Page:Gautier - Les Grotesques, 1856.djvu/285

La bibliothèque libre.
Le texte de cette page a été corrigé et est conforme au fac-similé.

Certes, voilà une respectable nomenclature, et en vérité la France ne se doute guère des richesses qu’elle possède : or ne voilà pas moins, ou peu s’en faut, d’une douzaine de poèmes épiques, et je ne sache guère de nation qui puisse en citer autant. — Il faut considérer, en outre, qu’il n’est fait mention ici que des ouvrages parus pendant le temps que le brave Chapelain a employé pour armer de toutes pièces sa massive Pucelle ; car à partir de la Franciade de Ronsard jusqu’à la Henriade de Voltaire, on en trouverait bien encore deux ou trois autres douzaines.

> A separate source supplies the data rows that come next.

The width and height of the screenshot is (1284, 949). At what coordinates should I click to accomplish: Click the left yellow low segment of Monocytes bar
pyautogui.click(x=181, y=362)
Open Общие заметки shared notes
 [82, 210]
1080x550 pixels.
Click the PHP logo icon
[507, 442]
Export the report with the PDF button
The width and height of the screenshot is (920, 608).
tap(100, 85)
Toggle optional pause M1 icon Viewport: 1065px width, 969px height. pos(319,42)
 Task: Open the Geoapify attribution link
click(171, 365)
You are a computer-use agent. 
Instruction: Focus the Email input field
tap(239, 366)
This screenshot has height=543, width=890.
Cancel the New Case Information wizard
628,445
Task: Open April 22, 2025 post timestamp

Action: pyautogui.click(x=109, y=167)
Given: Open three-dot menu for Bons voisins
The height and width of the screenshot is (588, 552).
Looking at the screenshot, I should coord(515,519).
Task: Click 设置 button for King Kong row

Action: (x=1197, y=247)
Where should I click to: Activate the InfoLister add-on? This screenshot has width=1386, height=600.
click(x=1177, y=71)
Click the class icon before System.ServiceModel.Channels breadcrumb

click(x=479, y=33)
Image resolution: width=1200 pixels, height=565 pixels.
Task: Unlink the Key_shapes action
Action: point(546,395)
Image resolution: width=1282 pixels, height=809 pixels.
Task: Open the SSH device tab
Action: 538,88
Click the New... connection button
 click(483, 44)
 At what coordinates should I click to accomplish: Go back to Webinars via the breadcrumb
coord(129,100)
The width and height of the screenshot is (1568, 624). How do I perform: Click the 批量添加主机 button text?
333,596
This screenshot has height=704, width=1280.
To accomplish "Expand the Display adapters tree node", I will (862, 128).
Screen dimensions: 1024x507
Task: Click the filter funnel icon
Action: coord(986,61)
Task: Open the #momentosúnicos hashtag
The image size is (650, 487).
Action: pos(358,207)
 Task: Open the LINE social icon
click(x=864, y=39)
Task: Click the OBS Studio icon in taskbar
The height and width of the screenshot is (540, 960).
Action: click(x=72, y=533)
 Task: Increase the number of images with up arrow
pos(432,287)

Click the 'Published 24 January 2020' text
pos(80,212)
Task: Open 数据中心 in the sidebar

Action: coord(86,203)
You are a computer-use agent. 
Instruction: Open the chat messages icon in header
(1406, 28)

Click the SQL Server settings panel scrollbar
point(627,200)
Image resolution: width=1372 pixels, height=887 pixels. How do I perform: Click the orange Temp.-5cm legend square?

— Pauvre Jeanne Corbière ! ton fils, comme tu le souhaitais, a bien eu la gloire du Vendômois, mais il ne l’a pas emportée dans la tombe, et il lui a survécu ; la muse n’a pas baisé ses doctes lèvres, et l’amour s’est vengé de la harangue injurieuse qu’il a prononcée contre lui en pleine Académie, en ordonnant au trio des Grâces de le fuir à tout jamais. — Le malheureux, si savant en poétique, a pu faire, sur Agnès Sorel, l’adorable châtelaine du château de Beauté, sur Agnès Sorel, dont le nom seul est une musique, soixante ou quatre-vingts vers plus criards que des scies ou que des geais plumés tout vifs, plus rocailleux que la Sierra-Morena, et où les mots sont accouplés d’une manière si hétéroclite que l’on ne sait plus si c’est du haut allemand ou du théotisque !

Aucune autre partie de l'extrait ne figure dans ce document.